Autori: A. Cappoli1, I. Umbro2, F. Fiacco1, A. Zavatto1, B. Cerbelli2,, G. D’Amati2, L. Dello Strologo3, A.P. Mitterhofer1
Affiliazioni: 1. Department of Clinical Medicine, 2. Department of Anatomical, Histological, Forensic Medicine and Orthopedics Sciences, Policlinico Umberto I, Sapienza, University of Rome, 3. Ospedale Pediatrico Bambino Gesù
INTRODUCTION: Full house nephropathy (FHN) is a term recently used to define histologic lesions similar to those found in lupus nephropathy (LN) with a full-house immunofluorescence pattern, characterized by a positive staining for IgG, IgA, IgM, C3 and C1q, in patients without serum autoantibodies and other signs or symptoms of systemic lupus erythematosus (SLE). Non-lupus FHN can be idiopathic or secondary to other renal diseases. Idiopathic FHN is usually characterized by erythrocyturia, proteinuria, often in nephrotic range, with complement consumption. There are only few observational studies in literature and only a minority of patients develop lupus autoantibodies or clinical symptoms of systemic lupus erythematosus.
Positive stain for IgG
Here we describe the case of a now 30 years old woman who presented with increased serum creatinine (sCr) and proteinuria in 1992 at the age of 11. Kidney biopsy showed diffuse proliferative glomerulonephritis with a full-house immunoflourescence pattern.
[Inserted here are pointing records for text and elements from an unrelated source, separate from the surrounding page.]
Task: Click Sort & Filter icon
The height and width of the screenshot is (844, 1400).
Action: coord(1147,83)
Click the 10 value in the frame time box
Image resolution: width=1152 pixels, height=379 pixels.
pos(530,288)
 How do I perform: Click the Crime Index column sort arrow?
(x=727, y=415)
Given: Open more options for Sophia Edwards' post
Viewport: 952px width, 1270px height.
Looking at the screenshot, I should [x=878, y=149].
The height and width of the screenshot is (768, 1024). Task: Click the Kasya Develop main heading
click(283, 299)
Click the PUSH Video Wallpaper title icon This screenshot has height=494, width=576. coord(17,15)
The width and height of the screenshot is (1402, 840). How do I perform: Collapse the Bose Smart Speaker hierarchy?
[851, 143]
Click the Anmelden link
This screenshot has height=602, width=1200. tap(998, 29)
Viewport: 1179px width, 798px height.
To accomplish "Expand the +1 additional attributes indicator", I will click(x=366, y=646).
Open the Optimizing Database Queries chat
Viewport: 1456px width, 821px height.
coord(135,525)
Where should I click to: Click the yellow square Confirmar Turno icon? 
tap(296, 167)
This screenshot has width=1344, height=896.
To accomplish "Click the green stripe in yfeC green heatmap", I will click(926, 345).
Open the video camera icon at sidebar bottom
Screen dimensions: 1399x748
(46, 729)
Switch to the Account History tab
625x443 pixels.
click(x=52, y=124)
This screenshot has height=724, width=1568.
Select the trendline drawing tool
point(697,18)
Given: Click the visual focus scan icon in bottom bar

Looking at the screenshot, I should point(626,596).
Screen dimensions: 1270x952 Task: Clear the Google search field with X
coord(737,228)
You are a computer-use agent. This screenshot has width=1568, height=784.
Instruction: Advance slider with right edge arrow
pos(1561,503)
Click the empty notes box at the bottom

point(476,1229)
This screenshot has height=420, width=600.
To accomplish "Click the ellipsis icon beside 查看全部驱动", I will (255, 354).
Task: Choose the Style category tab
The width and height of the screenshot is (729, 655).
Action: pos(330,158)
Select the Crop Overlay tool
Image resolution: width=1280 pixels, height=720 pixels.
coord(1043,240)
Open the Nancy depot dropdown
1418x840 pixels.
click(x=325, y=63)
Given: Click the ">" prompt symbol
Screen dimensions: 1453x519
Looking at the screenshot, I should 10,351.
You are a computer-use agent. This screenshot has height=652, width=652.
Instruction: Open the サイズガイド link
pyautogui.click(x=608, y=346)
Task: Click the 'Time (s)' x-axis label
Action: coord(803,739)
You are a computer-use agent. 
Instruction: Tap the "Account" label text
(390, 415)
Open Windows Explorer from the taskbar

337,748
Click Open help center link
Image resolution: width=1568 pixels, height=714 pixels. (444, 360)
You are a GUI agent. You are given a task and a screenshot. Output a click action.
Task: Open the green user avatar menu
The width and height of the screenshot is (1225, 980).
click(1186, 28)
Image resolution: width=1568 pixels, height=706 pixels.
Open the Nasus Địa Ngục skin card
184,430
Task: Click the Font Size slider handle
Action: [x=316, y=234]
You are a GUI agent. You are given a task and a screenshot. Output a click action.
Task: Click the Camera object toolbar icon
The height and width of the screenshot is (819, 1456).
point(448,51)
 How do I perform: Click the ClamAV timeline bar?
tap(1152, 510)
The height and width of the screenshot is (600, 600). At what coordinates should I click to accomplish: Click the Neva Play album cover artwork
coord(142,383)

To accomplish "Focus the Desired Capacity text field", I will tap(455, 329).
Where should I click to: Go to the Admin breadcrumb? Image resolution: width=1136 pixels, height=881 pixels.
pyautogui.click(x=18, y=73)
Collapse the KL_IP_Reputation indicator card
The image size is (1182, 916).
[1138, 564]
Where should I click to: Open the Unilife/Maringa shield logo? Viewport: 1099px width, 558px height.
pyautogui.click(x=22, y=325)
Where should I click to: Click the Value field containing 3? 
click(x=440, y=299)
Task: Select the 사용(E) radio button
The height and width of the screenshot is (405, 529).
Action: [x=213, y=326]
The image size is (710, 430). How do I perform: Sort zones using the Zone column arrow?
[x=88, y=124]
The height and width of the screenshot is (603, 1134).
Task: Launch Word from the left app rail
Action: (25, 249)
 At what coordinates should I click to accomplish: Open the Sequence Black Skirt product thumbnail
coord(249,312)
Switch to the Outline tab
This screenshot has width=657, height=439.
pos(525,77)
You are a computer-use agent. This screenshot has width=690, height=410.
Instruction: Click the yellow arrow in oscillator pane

Despite lupus serology was negative and she had no other signs other than renal involvement, she was treated with steroid pulses and cyclophosphamide without results. In 1995 she underwent a kidney transplantation. During follow-up renal function was normal with sCr around 0.8 mg/dL until February 2015. In 2003 she was diagnosed with plasmocitoma-like PTLD and was treated with reduction of immunosuppressors and chemiotheraphy with R-CHOP. In 2015 she had a biopsy-proven relapse of PTLD treated with Rituximab. During immunotheraphy we observed a progressive increase of sCr up to 5 mg/dL with nephrotic range proteninuria, consumption of C3 (800 mg/dL) and microhematuria. A biopsy of the transplanted kidney showed diffuse glomerulosclerosis, one fibrocellular crescent and positive staining for IgG, IgA, IgM, C3, C1q, kappa and lambda chains. Lupus serology was still negative.
Positive stain for C3
CONCLUSION: As proven by biopsy of the transplanted kidney this is the first case describing a relapse of FHN after kidney transplantation. FHN is a pattern of kidney damage often observed in LN, but it may also be idiophatic, as in this case. In literature few cases of idiopathic FHN are described. Currently we can’t say if the relapse in our patient is due to discontinuation of immunosuppressors secondary to PTLD. Lupus serology has always been negative, although the patient was always under immunosuppressors. The pathogenesis of idiopathic non-lupus FHN is still unknown, as well as therapeutic strategies.